In October 2018, the Queensland state government proposed a policy which would ban the photography of shark culling in Queensland; Lawrence Chlebeck of Humane Society International said the following about this proposal: "The Queensland Government's plan to put exclusion zones around shark control equipment is simply a measure to keep the slaughter of sharks and marine wildlife hidden from public view. This is not about public safety, rather it's a blatant tactic to reduce public scrutiny by a government under increased public pressure to end its archaic culling program."

===KwaZulu-Natal (South Africa)===
Shark nets and drum lines are utilised to kill sharks in a "shark control" program in KwaZulu-Natal, South Africa which has been occurring in KwaZulu-Natal since the 1950s. The region's shark attack statistics primarily reflect the effectiveness of netting, as drum lines were only introduced recently, following their successful use for over 40 years in Queensland, Australia. The KwaZulu-Natal Sharks Board (KZNSB) says, "Both types of equipment function by reducing shark numbers in the vicinity of protected beaches, thereby lowering the probability of encounters between sharks and people at those beaches." The KZNSB also states that there were seven fatal attacks at Durban from 1943 until the installation of shark nets in 1952, and that no fatalities or incidents resulting in serious injury have occurred since nets were installed. According to the KZNSB, "from 1940 until most of those beaches were first netted in the 1960s, there were 16 fatal attacks and 11 resulting in serious injury. In the three decades since nets were installed, there have been no fatal attacks at those beaches and only four resulting in serious injury."

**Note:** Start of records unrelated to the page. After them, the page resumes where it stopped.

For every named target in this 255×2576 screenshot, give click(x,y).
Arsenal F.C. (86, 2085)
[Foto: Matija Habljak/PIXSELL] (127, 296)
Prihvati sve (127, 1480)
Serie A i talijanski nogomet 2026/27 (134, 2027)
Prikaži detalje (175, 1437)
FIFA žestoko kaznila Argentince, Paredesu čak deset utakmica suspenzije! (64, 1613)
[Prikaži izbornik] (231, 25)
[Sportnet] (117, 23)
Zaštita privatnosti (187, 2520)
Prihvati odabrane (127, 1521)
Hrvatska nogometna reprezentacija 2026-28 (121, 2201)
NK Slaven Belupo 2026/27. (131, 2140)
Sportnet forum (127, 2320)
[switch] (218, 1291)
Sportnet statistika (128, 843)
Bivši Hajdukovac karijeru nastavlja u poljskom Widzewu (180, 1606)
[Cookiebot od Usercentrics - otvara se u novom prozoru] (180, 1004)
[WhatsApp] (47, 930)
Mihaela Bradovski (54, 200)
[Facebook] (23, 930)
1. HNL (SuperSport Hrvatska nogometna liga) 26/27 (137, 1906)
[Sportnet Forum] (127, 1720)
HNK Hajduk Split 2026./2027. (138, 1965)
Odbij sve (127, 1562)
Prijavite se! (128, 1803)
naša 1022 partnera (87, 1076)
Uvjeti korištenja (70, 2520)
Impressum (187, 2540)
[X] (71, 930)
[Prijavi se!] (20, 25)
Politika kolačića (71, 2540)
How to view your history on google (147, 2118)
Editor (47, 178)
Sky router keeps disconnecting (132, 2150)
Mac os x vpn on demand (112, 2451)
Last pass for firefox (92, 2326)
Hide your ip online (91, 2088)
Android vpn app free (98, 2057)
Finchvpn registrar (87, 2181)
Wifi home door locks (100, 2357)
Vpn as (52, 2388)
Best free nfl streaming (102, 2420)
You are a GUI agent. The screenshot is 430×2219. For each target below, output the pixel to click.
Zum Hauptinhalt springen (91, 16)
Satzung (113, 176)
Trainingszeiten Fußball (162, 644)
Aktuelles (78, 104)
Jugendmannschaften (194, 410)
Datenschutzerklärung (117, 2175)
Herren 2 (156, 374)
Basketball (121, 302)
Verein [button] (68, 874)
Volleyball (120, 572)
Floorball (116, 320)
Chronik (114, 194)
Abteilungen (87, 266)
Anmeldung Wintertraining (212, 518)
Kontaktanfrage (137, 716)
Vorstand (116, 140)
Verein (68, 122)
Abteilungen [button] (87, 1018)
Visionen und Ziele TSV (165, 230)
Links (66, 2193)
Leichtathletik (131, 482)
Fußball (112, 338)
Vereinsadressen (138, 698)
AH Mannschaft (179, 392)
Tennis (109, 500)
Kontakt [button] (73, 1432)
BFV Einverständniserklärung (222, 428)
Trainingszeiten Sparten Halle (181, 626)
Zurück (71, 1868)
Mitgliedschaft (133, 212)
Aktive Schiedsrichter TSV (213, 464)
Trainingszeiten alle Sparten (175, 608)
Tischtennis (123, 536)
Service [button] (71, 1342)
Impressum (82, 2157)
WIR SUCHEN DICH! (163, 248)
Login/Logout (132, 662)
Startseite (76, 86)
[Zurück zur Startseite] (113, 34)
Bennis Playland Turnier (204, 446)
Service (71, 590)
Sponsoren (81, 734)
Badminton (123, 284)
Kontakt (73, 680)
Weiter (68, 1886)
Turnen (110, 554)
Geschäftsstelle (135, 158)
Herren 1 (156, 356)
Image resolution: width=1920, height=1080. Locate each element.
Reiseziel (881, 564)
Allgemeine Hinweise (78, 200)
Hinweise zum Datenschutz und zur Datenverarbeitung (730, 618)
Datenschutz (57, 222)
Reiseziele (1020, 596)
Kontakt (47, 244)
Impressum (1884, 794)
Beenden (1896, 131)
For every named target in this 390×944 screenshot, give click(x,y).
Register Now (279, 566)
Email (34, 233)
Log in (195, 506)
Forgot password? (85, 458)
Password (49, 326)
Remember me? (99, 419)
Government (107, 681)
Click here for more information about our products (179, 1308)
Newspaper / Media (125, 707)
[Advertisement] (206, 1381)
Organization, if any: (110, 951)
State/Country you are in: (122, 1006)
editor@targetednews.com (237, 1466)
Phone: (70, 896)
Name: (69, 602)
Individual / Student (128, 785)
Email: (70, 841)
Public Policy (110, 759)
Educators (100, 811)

In a 30-year period, more than 33,000 sharks have been killed in KwaZulu-Natal's shark-killing program. During the same 30-year period, 2,211 turtles, 8,448 rays, and 2,310 dolphins were killed. Although shark species such as the great white shark are protected in South Africa, the KwaZulu-Natal Sharks Board is allowed to kill these sharks (an exception was made for them). Shark nets are currently installed in Marine Protected Areas, and kill animals there. The current shark cull in KwaZulu-Natal has been criticized by environmentalists, and has been called "archaic" and "disastrous to the ecosystem". Shark Angels states, "It is hard to believe with all we know about sharks, including their dwindling numbers, their critical role in our oceans, and the small risk they actually pose to us, that the archaic process of killing these animals for bather “protection” still exists. But in KwaZulu-Natal, hundreds of harmless sharks - as well as turtles, dolphins and rays - still meet an untimely death every year as a result of the 28 kilometers of shark nets installed by KwaZulu-Natal Sharks Board (KZNSB)."

===Réunion (France)===
The prevalence of shark attacks at Réunion Island—there were 19 attacks between 2011 and 2016, including seven which were fatal—prompted Réunion island's government to carry out a range of systematic long term activities utilising "smart" drumlines and longlines. In 2013, 24 sharks were killed in Réunion. In the five years to August 2016, more than 170 sharks were killed as part of the cull. George H. Burgess called the killings "an archaic, knee-jerk reaction that seems more borne of vengeance than of science." Réunion authorities currently kill about 100 sharks per year.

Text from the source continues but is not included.